The Southeastern Coastal Plain is located between the Piedmont to the north and the Atlantic Ocean to the east and covers a large portion of the southeastern United States. The South Atlantic coastal region encompasses the bays, sounds, and forested agricultural lowlands of North Carolina, which is the second largest estuarine system on the Atlantic coast. Overall, there has been a net loss of habitat throughout this conservation region with bottomland hardwood wetlands in North Carolina sustaining the greatest losses.
Importance to waterfowl
- Provides winter habitat to at least 50 percent of the waterfowl in the Atlantic Flyway.

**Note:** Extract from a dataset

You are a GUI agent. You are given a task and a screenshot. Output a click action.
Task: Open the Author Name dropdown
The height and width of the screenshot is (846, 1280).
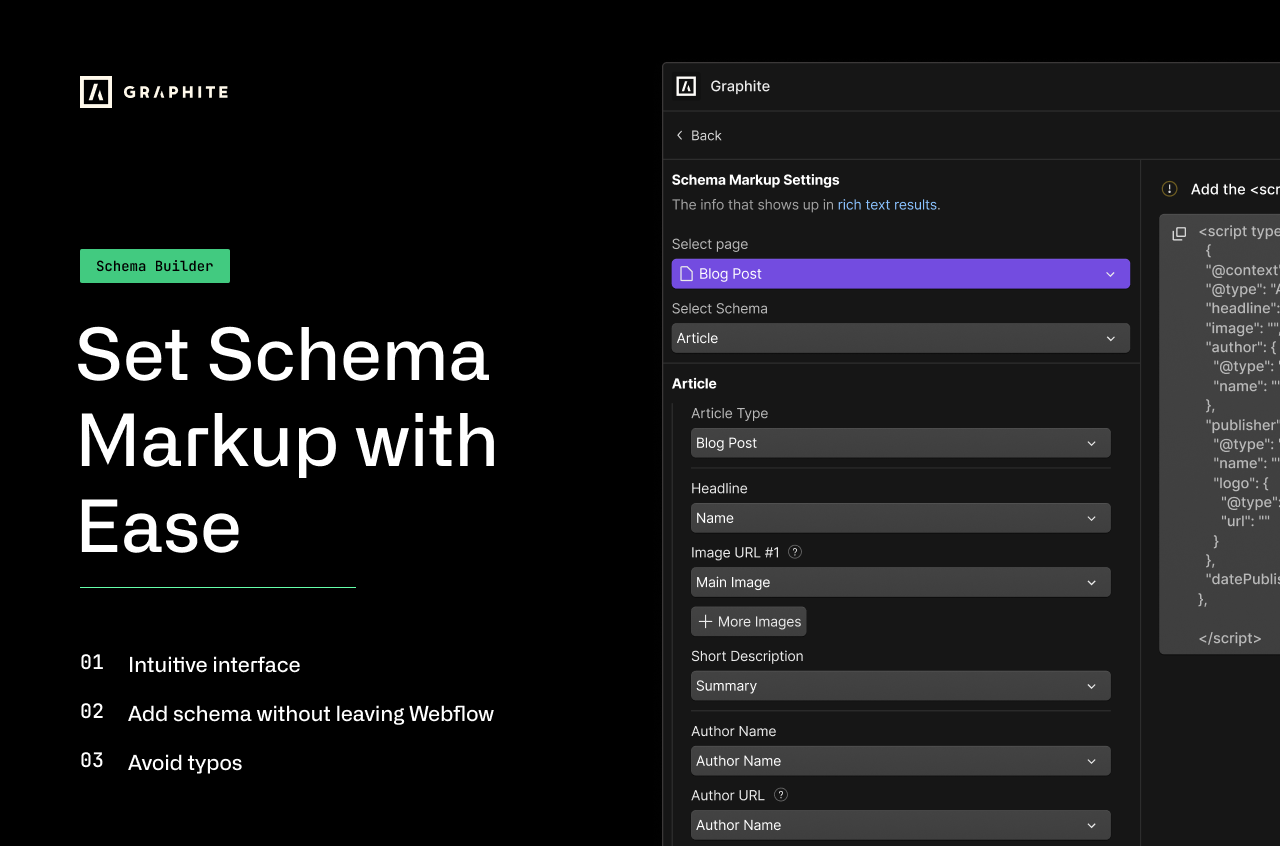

- Seasonally flooded bottomland hardwood forests in the region are used by breeding wood ducks and a variety of wintering waterfowl.
- The bays and sounds of North Carolina are important to a number of dabbling and diving ducks, Canada geese and tundra swans.
- Offshore habitats are used by up to 100,000 scaup during most winters.
- North Carolina now winters up to 75 percent of the Atlantic Flyway canvasbacks and large numbers of the Atlantic subpopulation of Canada geese.
- North Carolina has lost 50 percent of its original wetlands.
- Large, privately owned plantations create an unparalleled opportunity to achieve significant land and water protection.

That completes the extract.